- _Your instructions_
The answer must be the lines from the one that holds "Task: Click 银行卡 button for haiwaiym" through the final line of the data, copied exactly, with no pictures.

(Dataset entries)
━━━━━━━━━━━━━━━━
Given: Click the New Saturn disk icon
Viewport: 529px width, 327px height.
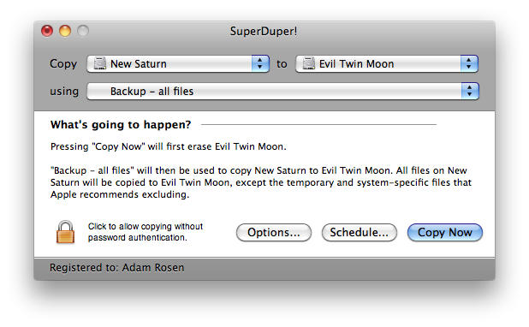Looking at the screenshot, I should point(99,63).
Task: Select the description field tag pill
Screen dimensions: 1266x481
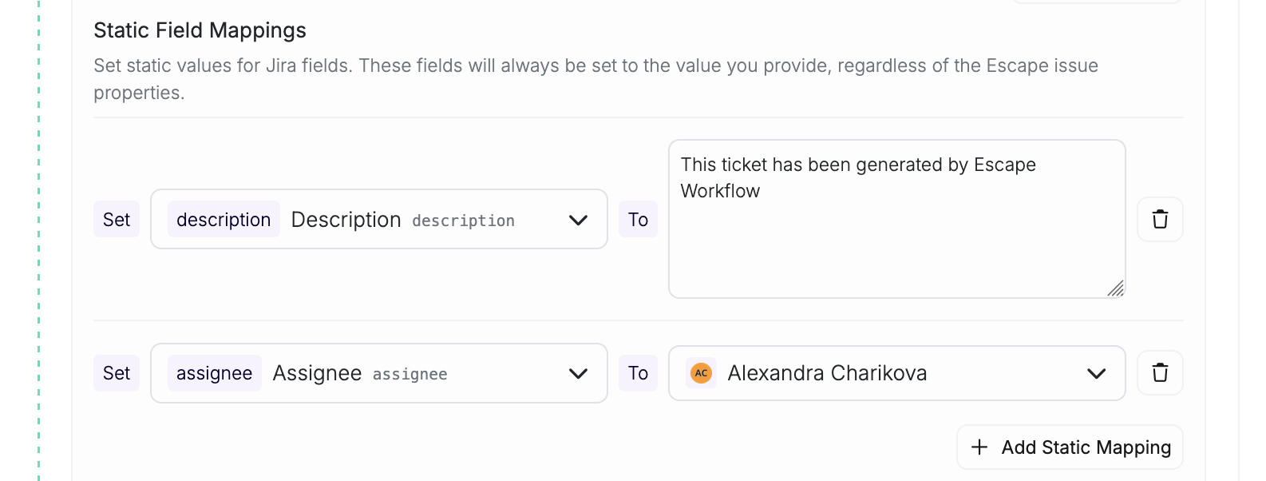Action: 224,219
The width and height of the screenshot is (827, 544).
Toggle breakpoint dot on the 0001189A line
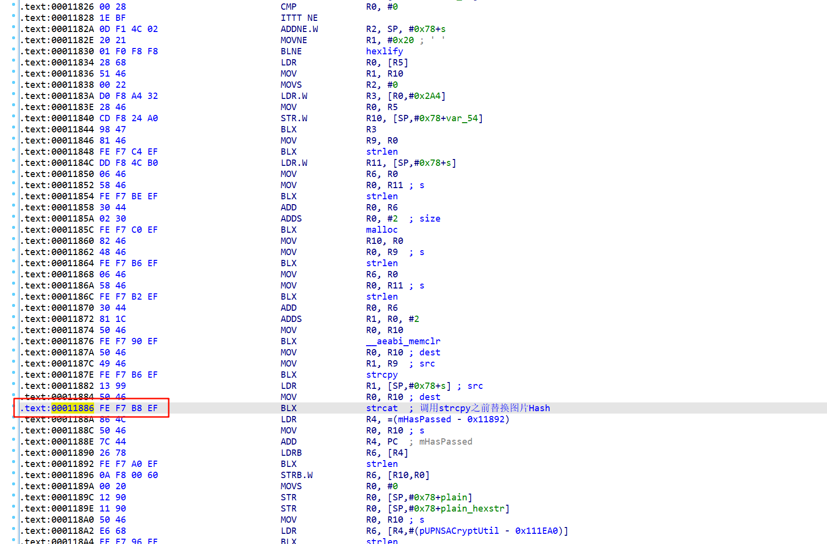14,486
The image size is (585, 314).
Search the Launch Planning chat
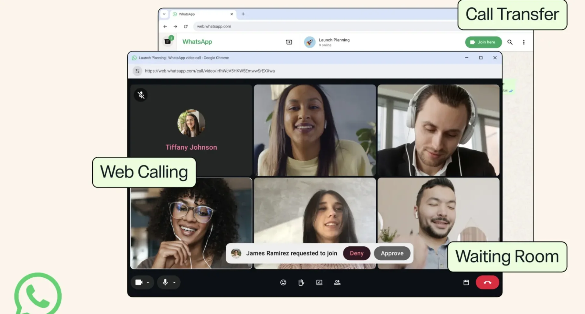510,42
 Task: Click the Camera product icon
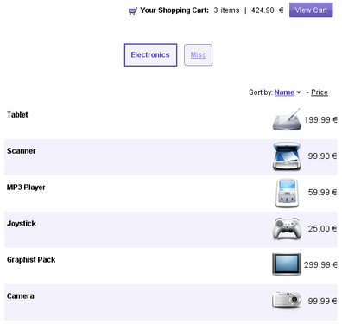click(287, 301)
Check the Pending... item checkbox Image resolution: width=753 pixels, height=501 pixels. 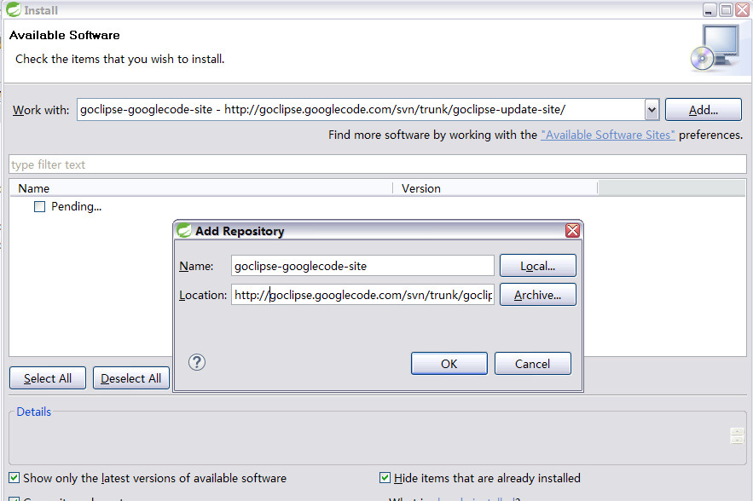pos(39,207)
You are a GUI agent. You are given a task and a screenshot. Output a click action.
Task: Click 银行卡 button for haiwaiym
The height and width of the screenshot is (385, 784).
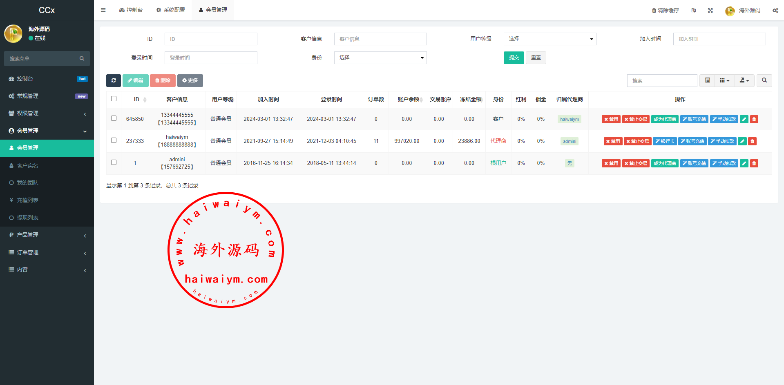coord(665,141)
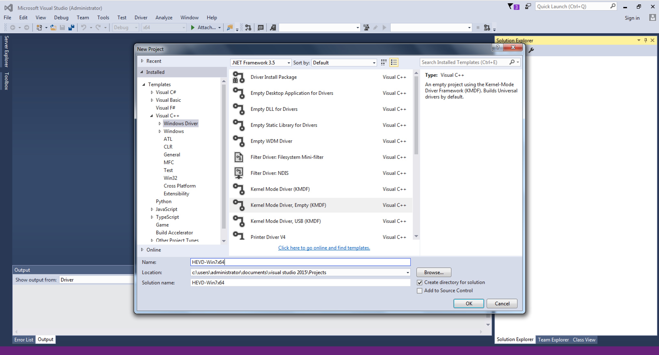Expand the Windows Driver category
659x355 pixels.
point(159,123)
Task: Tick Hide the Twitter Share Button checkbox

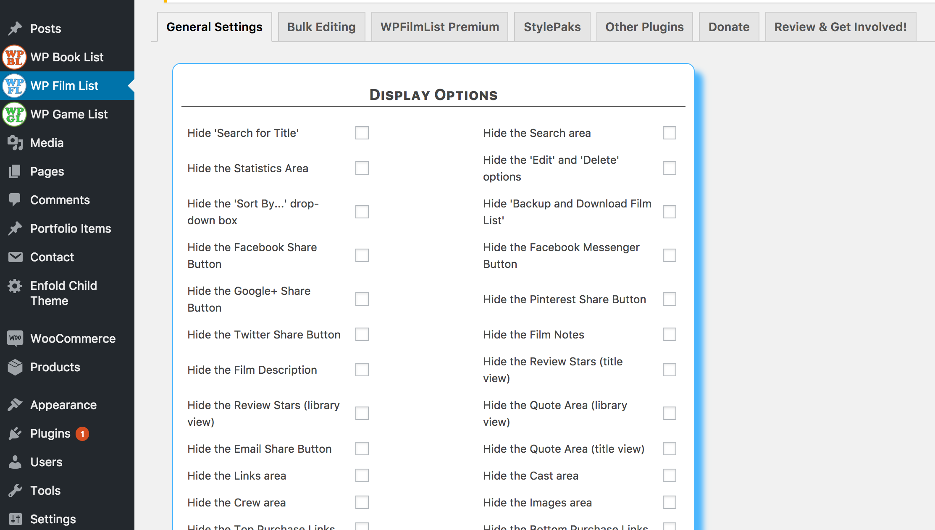Action: coord(362,334)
━━━━━━━━━━━━━━━━
- _Task solution_
Task: Click 银行卡 button for haiwaiym
The height and width of the screenshot is (385, 784).
coord(665,141)
Expand the Windows Driver category
659x355 pixels.
point(159,123)
Task: Tick Hide the Twitter Share Button checkbox

Action: coord(362,334)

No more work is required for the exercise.